**REQUIRED WORK**
A verbatim transcript of the lines below, starting at the first and ending with the one that holds "[instagram] (1479, 35)", is what should be produced.
[SUPPLIED MATERIAL Boundary: Start]
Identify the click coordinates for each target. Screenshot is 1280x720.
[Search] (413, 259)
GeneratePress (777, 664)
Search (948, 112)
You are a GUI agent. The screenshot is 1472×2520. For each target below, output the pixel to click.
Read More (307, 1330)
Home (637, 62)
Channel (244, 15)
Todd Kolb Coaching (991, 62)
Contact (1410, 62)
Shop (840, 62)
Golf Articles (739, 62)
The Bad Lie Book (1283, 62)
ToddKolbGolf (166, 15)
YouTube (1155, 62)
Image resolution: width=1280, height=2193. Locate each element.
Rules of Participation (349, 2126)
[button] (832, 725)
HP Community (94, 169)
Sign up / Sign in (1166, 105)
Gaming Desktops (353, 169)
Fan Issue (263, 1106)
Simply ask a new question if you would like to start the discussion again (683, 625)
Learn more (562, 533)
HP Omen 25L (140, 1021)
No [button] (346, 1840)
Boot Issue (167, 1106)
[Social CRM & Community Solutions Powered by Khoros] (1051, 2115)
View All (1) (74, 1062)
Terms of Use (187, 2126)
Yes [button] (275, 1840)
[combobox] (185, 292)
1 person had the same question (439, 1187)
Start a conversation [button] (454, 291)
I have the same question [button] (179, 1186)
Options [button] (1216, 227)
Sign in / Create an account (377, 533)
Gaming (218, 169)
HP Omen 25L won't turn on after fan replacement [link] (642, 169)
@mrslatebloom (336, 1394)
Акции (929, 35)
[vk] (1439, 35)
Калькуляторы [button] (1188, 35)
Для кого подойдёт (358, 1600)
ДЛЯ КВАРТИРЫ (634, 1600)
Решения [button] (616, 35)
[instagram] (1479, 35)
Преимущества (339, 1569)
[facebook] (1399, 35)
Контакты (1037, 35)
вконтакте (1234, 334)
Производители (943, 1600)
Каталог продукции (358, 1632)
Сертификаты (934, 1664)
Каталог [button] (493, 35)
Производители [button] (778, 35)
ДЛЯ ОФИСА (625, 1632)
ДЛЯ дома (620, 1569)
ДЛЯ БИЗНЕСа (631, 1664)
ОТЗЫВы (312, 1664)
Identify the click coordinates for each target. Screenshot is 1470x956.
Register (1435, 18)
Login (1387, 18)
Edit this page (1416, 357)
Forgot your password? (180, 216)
[SUPPLIED MATERIAL Boundary: End]
**TASK OUTPUT**
Identify the click coordinates for each target. Screenshot is 1280x720.
[Search] (413, 259)
GeneratePress (777, 664)
Search (948, 112)
You are a GUI agent. The screenshot is 1472×2520. For each target below, output the pixel to click.
Read More (307, 1330)
Home (637, 62)
Channel (244, 15)
Todd Kolb Coaching (991, 62)
Contact (1410, 62)
Shop (840, 62)
Golf Articles (739, 62)
The Bad Lie Book (1283, 62)
ToddKolbGolf (166, 15)
YouTube (1155, 62)
Image resolution: width=1280, height=2193. Locate each element.
Rules of Participation (349, 2126)
[button] (832, 725)
HP Community (94, 169)
Sign up / Sign in (1166, 105)
Gaming Desktops (353, 169)
Fan Issue (263, 1106)
Simply ask a new question if you would like to start the discussion again (683, 625)
Learn more (562, 533)
HP Omen 25L (140, 1021)
No [button] (346, 1840)
Boot Issue (167, 1106)
[Social CRM & Community Solutions Powered by Khoros] (1051, 2115)
View All (1) (74, 1062)
Terms of Use (187, 2126)
Yes [button] (275, 1840)
[combobox] (185, 292)
1 person had the same question (439, 1187)
Start a conversation [button] (454, 291)
I have the same question [button] (179, 1186)
Options [button] (1216, 227)
Sign in / Create an account (377, 533)
Gaming (218, 169)
HP Omen 25L won't turn on after fan replacement [link] (642, 169)
@mrslatebloom (336, 1394)
Акции (929, 35)
[vk] (1439, 35)
Калькуляторы [button] (1188, 35)
Для кого подойдёт (358, 1600)
ДЛЯ КВАРТИРЫ (634, 1600)
Решения [button] (616, 35)
[instagram] (1479, 35)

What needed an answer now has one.